Intracellular metabolic activity (e.g. reaction fluxes and metabolite levels) is largely inaccessible to experiments. I will describe recent work aimed at constructing generative models of cellular metabolism through statistical inference from empirical data. After motivating why this problem is worth the effort and clarifying the technical difficulties to be overcome, I will focus on (i) the existence of a testable hard bound relating fitness to (inferred) heterogeneity in all cell types, and (ii) the possibility to identify `objective functions’ of metabolic activity. If time permits, I will finally present some results on the reconstruction of inter-cellular interactions in populations of cancer cells from high-resolution pH micronvironment data obtained via ratiometric nanofibers. 

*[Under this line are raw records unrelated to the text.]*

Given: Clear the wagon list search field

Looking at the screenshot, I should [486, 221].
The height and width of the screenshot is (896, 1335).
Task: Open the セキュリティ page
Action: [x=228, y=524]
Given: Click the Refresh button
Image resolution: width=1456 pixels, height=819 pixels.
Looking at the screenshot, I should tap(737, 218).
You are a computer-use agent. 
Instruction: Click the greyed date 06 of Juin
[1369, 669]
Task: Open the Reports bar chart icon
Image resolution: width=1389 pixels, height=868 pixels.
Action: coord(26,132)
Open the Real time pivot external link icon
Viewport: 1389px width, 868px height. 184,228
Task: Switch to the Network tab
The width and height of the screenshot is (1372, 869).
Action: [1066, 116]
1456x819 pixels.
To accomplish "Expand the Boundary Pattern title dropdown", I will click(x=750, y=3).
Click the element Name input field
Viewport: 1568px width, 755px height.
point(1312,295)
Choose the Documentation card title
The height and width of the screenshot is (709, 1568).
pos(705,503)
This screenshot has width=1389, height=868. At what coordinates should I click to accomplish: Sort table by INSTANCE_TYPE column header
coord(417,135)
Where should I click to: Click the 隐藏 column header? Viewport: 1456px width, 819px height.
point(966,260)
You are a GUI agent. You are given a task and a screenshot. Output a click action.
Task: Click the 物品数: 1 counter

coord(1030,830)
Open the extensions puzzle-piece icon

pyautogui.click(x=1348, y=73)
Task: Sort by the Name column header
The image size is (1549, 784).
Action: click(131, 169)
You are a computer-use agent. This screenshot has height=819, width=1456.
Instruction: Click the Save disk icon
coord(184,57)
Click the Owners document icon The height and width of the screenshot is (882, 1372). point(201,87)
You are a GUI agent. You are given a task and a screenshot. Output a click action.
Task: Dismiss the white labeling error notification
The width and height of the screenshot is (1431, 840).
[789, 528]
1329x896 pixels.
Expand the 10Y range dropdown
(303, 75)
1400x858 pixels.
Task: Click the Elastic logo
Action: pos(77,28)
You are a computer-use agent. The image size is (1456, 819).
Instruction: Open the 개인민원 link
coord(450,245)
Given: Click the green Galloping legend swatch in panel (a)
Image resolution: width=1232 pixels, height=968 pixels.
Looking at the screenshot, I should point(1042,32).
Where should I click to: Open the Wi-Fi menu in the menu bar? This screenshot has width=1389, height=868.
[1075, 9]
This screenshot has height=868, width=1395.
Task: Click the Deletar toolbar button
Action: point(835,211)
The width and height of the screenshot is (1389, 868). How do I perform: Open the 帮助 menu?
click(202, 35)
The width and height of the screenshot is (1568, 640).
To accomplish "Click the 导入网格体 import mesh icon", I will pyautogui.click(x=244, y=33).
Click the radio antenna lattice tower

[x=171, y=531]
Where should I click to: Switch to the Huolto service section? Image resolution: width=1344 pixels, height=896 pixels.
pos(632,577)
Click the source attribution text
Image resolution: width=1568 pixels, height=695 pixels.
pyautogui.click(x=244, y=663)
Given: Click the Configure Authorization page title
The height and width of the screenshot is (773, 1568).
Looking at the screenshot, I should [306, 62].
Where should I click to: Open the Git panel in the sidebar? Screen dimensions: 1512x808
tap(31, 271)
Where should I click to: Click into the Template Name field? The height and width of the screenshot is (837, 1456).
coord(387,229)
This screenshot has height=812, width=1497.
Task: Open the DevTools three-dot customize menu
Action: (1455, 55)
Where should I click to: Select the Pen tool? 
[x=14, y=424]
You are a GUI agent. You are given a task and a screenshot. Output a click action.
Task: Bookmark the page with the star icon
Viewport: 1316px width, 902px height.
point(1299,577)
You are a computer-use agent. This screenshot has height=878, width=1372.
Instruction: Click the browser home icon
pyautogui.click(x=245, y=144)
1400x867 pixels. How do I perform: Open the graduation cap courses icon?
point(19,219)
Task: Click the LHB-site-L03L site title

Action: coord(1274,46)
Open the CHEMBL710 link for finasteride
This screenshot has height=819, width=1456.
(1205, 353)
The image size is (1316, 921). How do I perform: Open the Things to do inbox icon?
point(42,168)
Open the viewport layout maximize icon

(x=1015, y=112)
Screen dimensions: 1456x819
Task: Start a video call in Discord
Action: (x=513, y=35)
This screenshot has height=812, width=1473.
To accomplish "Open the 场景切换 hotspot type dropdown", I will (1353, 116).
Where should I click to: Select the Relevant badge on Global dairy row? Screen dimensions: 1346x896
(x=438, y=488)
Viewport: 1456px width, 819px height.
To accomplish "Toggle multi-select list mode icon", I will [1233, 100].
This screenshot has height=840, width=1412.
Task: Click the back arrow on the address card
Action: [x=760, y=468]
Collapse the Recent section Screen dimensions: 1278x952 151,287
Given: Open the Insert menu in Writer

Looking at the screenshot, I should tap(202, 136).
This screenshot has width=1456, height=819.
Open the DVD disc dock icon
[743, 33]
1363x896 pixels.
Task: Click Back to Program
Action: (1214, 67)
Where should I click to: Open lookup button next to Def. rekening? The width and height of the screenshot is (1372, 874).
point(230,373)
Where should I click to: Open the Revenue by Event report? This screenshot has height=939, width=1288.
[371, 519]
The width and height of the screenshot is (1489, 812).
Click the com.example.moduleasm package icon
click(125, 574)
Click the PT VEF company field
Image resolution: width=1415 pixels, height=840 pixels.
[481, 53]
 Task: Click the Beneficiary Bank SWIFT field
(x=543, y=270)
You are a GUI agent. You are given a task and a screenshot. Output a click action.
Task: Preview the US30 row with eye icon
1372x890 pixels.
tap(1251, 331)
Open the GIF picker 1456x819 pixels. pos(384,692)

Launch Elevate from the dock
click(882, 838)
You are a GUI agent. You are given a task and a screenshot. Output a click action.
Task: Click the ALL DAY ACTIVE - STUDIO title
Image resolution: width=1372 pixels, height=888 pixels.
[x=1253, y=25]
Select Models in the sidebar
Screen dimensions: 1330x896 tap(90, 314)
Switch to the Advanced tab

Biography: I am a Senior scientist (Primo ricercatore) at CNR (Rome) and a Research fellow at the Italian Institute for Genomic Medicine (Candiolo), currently on leave at Politecnico di Torino. I am interested in the physics/biology interface across multiple scales, from single cells to populations and ecosystems. My favorite questions concern (a) how efficiently living systems process environmental cues, and (b) how coordinated multi-cellular and population-level behaviour arises from single-cell physiology and gene expression. My preferred model systems are bacteria and RNA regulatory networks. My toolbox is that of statistical mechanics and information theory (mainly solvable mathematical models and statistical inference).